В общем, в период моей учебы в шестой группе я не могу назвать любимые предметы и любимых учителей. Нелюбимой явно была только Дуся, все остальные учителя заслуживали уважения. Товарищеских отношений с кем-либо из преподавателей у нас не было, однако и потребности в этом не ощущалось.

В 1926 году в СССР еще не было закона об обязательном начальном, а тем более среднем образовании. Большая часть населения была неграмотной или малограмотной. Обучение в начальной и в средней школе было основано на личных интересах и возможностях. В средней школе даже была предусмотрена небольшая оплата за обучение. В этих условиях не набиралось много желающих там заниматься. Со всего Джанкойского района в 1925 году в пятой и шестой группе обучалось по 70 детей. Я не помню, чтобы кому-либо отказали в приеме на учебу. Уже во второй половине года из-за отсева ощущался недобор. В восьмой и девятой группе осталось по одному классу, а в девятой группе осталось 20 человек.

В средней школе были ученики, действительно заинтересованные в обучении, несмотря на значительные материальные и бытовые трудности. Были и такие, которые учились потому, что их обеспеченные родители считали это престижным, но их было мало.

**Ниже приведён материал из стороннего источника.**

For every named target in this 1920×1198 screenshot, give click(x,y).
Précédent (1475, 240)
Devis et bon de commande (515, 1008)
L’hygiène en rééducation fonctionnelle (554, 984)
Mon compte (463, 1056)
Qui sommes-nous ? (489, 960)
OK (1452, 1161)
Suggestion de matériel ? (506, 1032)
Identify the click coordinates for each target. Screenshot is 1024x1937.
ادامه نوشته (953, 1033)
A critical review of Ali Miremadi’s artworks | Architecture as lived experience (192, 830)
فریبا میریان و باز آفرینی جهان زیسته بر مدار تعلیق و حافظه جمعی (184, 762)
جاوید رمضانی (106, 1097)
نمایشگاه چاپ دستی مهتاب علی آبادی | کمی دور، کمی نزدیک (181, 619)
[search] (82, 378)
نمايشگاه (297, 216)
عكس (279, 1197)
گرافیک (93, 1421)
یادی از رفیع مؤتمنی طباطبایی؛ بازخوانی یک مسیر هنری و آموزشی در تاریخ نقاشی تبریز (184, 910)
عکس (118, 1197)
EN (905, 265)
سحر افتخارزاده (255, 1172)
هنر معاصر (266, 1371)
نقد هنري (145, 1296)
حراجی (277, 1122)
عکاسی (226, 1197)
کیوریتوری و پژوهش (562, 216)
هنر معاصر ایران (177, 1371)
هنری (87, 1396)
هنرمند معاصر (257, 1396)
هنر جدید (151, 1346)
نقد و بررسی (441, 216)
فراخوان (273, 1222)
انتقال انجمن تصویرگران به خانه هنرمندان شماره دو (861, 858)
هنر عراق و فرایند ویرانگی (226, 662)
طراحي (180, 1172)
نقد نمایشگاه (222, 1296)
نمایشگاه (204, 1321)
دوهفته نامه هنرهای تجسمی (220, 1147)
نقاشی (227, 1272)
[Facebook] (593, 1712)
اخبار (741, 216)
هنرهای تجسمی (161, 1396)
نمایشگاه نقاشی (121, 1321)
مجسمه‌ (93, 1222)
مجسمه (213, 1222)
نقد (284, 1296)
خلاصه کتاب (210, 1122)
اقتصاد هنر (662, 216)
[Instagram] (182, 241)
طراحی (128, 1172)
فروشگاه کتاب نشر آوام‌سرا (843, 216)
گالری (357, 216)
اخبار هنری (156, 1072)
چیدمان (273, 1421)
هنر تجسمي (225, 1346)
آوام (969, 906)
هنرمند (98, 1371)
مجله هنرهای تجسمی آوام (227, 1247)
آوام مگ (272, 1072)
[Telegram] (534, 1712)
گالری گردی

Осенью в нашей шестой- «б» группе было 30 учеников, евреев было восемь человек, три девочки и пять парней, из них две девочки и двое ребят, в том числе и я, жили в еврейских поселках. Обучение для нас было связано с преодолением существенных бытовых и материальных трудностей. В таком же положении находились ученики Гофман, немец из поселка Тархаилара и хуторянин Юрченко. Оба они были из зажиточных семей, но далее шестой группы их обучение не продолжилось.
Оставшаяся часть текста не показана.